### Task details:
Rewrite the part of the listing that starts at the line containing "Screen dimensions: 1600x900" and runs through the end of the listing as a numbered list. Skip blank lines and leave out the pictures.
BEGIN Data
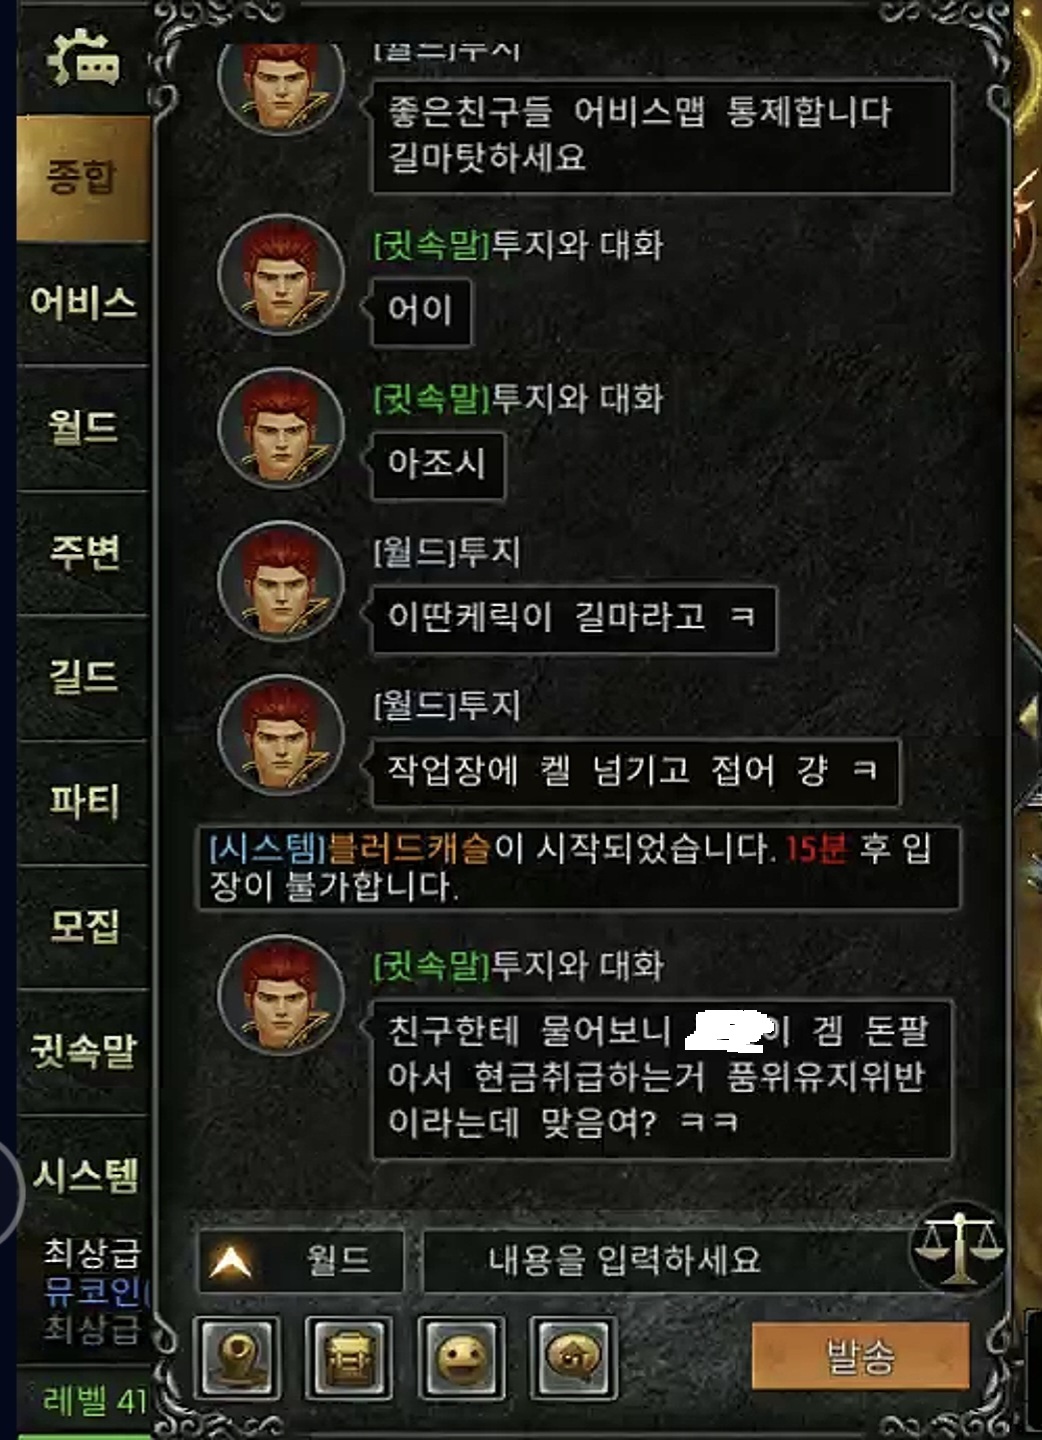Select the 월드 tab in sidebar
This screenshot has height=1440, width=1042.
point(83,427)
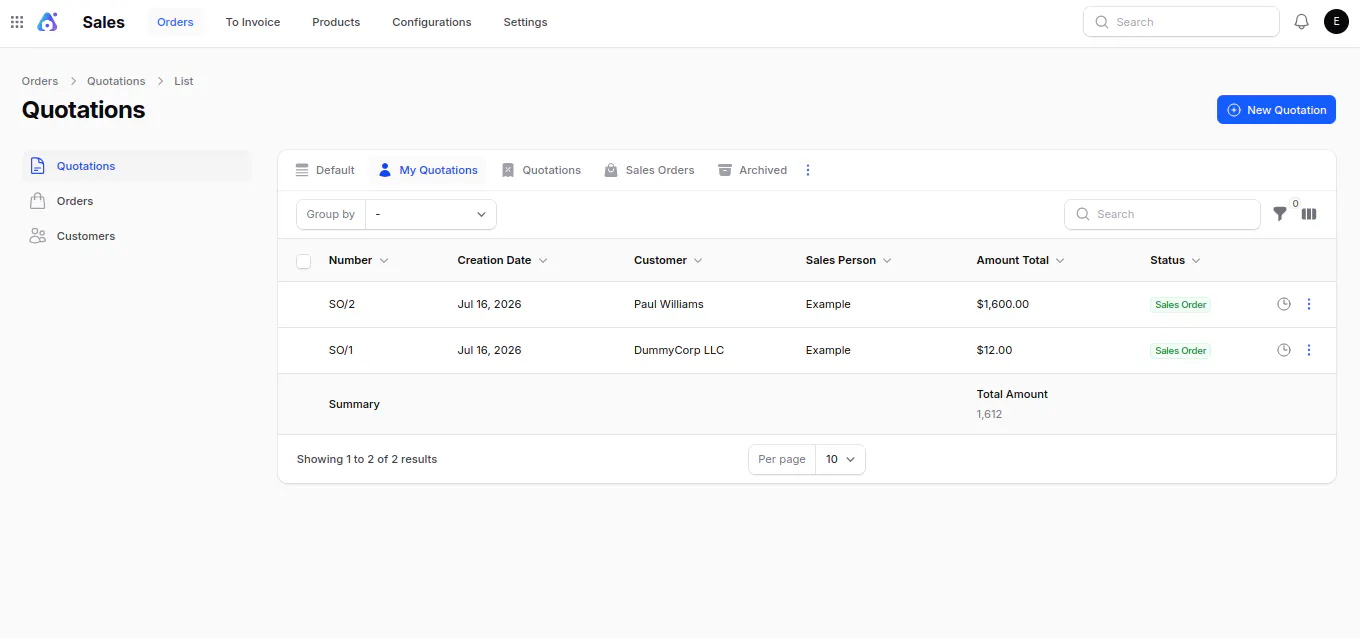Click the clock icon on SO/2 row
Image resolution: width=1360 pixels, height=638 pixels.
click(x=1284, y=304)
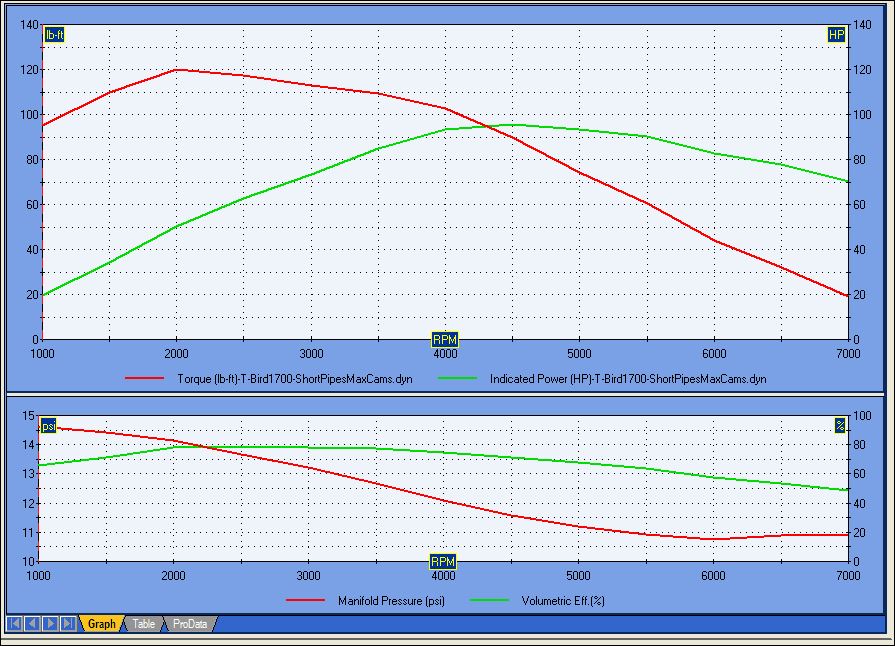Select the lb-ft axis unit label
This screenshot has height=646, width=895.
(54, 35)
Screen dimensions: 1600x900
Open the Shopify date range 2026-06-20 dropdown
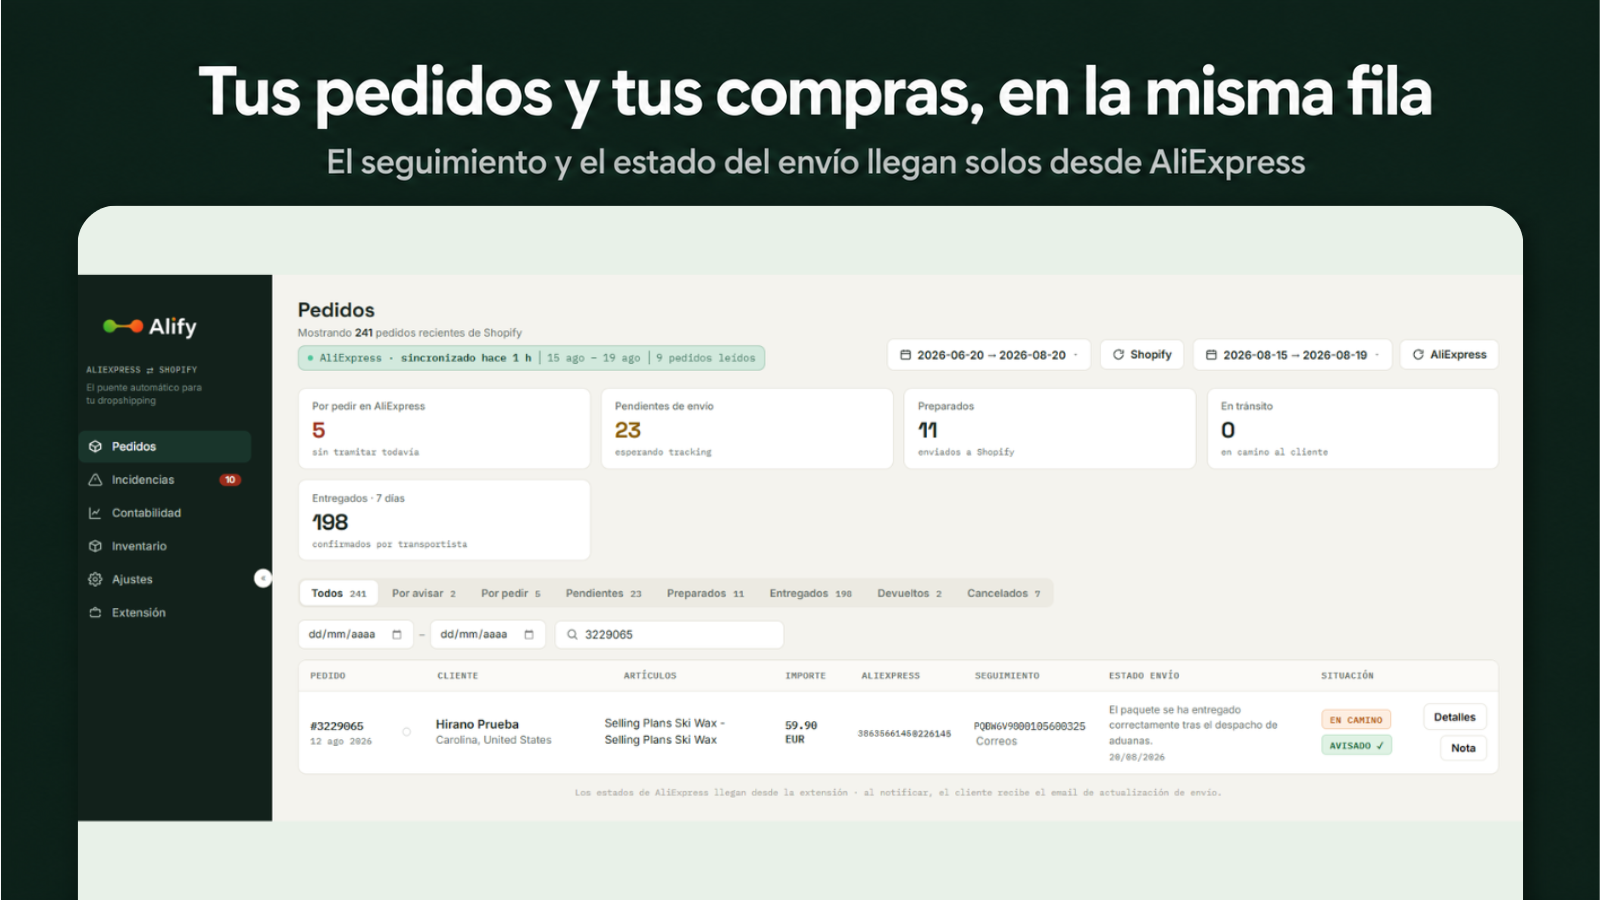[x=990, y=355]
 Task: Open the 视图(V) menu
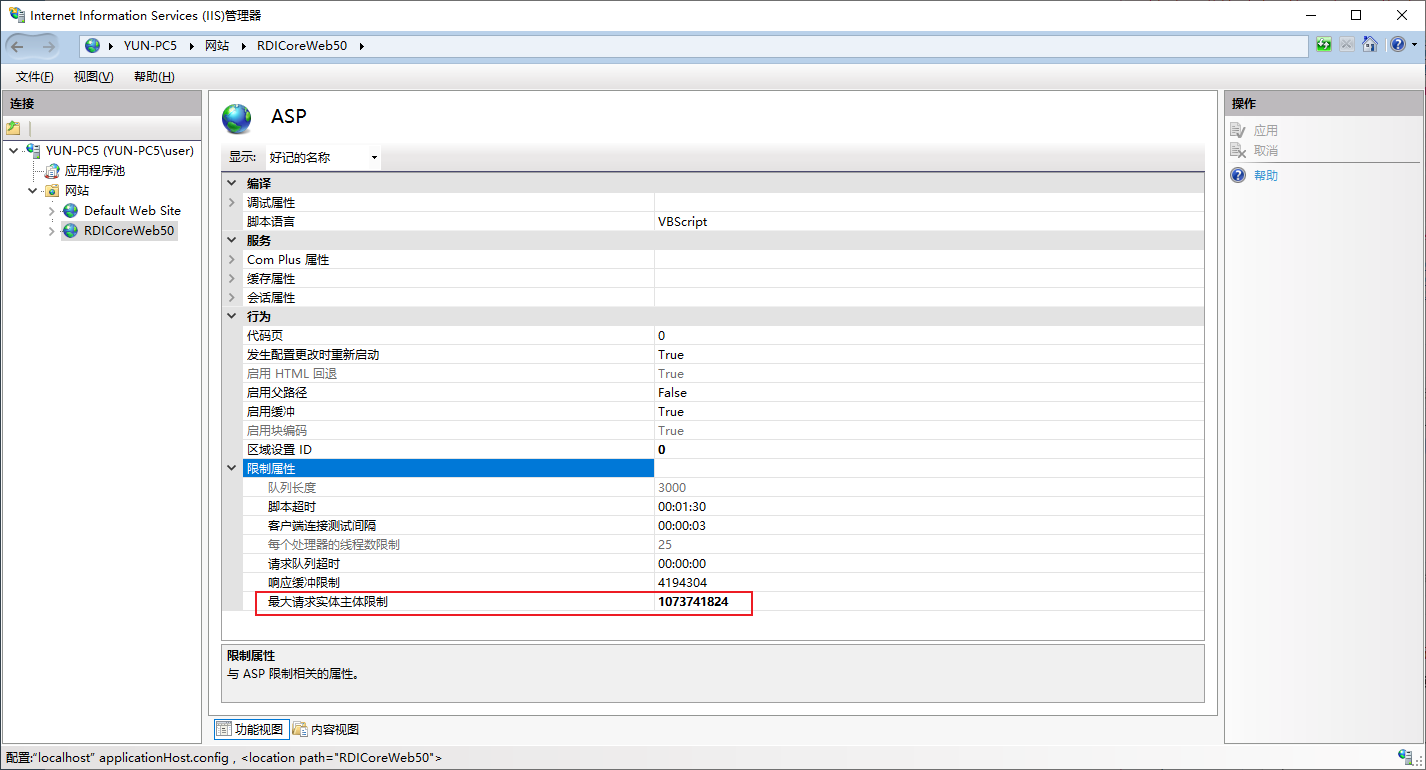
END Data
### Solution for this problem:
1. Screen dimensions: 1600x900
2. Open the Shopify date range 2026-06-20 dropdown
3. [x=990, y=355]
4.  Task: Open the 视图(V) menu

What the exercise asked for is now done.